- [PROBLEM] Check every line of the material below for the string "accomplish", and return the ones that have it.

- [INPUT DATA]
=== Begin Enclosure ===

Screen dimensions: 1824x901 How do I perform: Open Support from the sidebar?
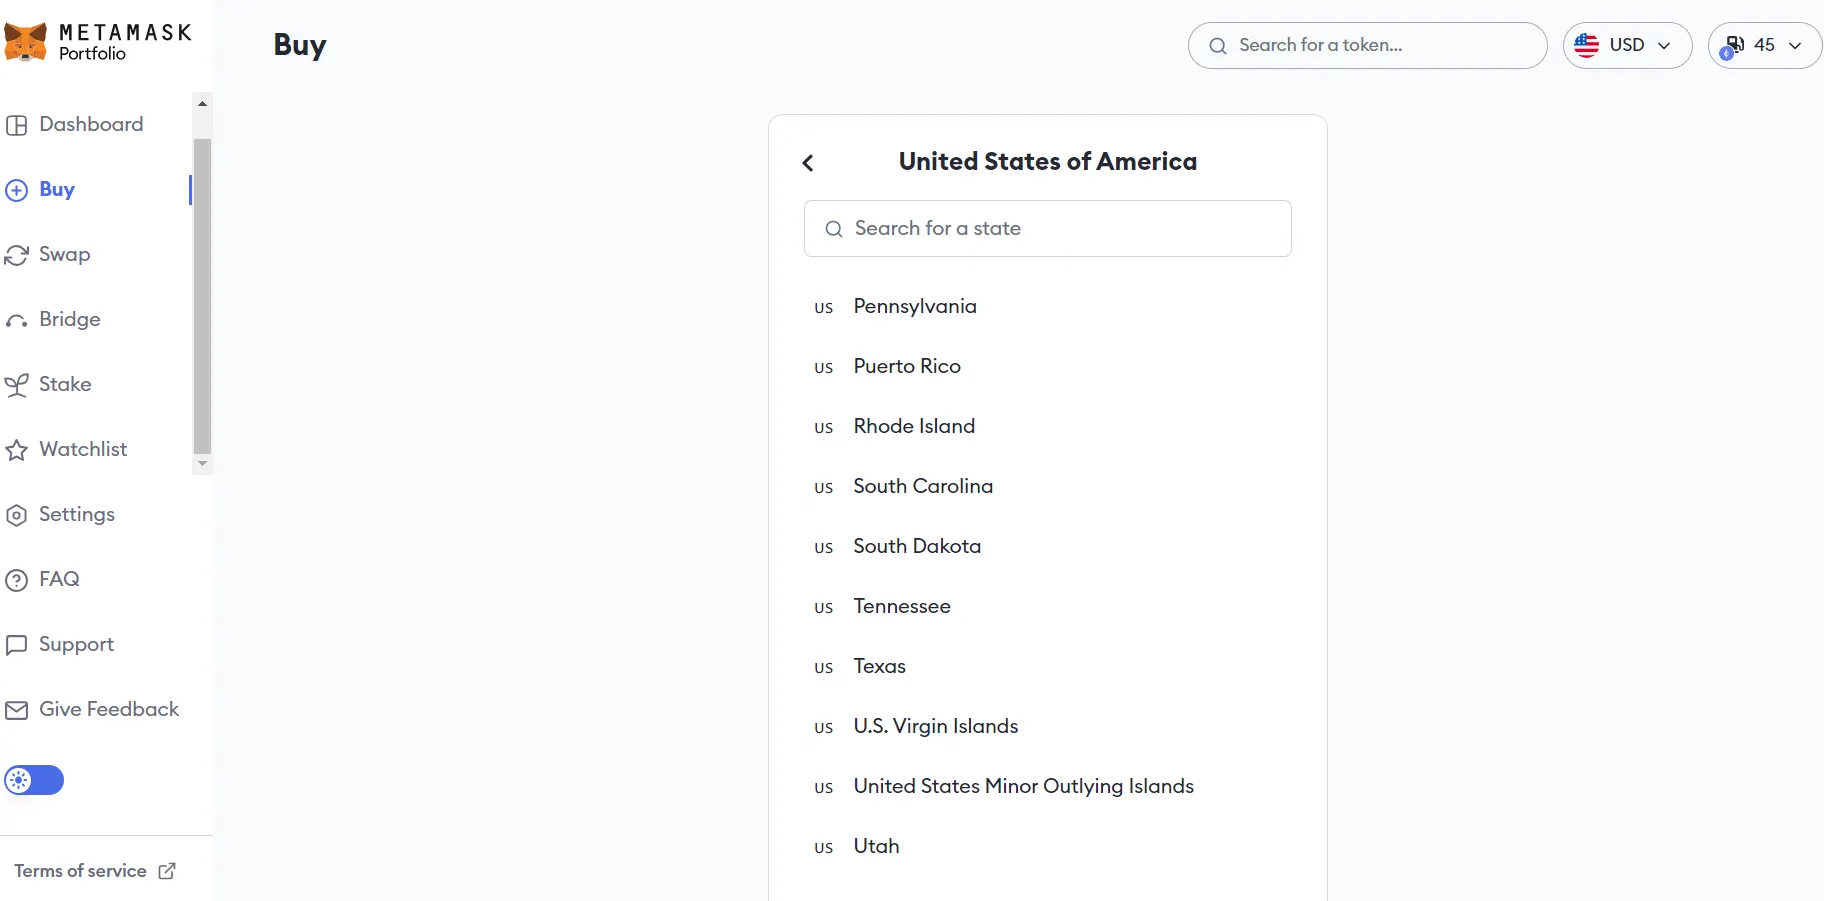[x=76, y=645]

=== End Enclosure ===
=== Begin Enclosure ===

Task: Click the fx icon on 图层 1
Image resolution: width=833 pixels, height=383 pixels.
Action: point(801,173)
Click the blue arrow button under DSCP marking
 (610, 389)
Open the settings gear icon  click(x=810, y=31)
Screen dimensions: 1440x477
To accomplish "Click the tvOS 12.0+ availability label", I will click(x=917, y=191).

=== End Enclosure ===
=== Begin Enclosure ===

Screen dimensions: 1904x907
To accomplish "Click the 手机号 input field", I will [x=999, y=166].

=== End Enclosure ===

- [EXERCISE OUTPUT]
To accomplish "Click the tvOS 12.0+ availability label", I will click(x=917, y=191).
To accomplish "Click the 手机号 input field", I will [x=999, y=166].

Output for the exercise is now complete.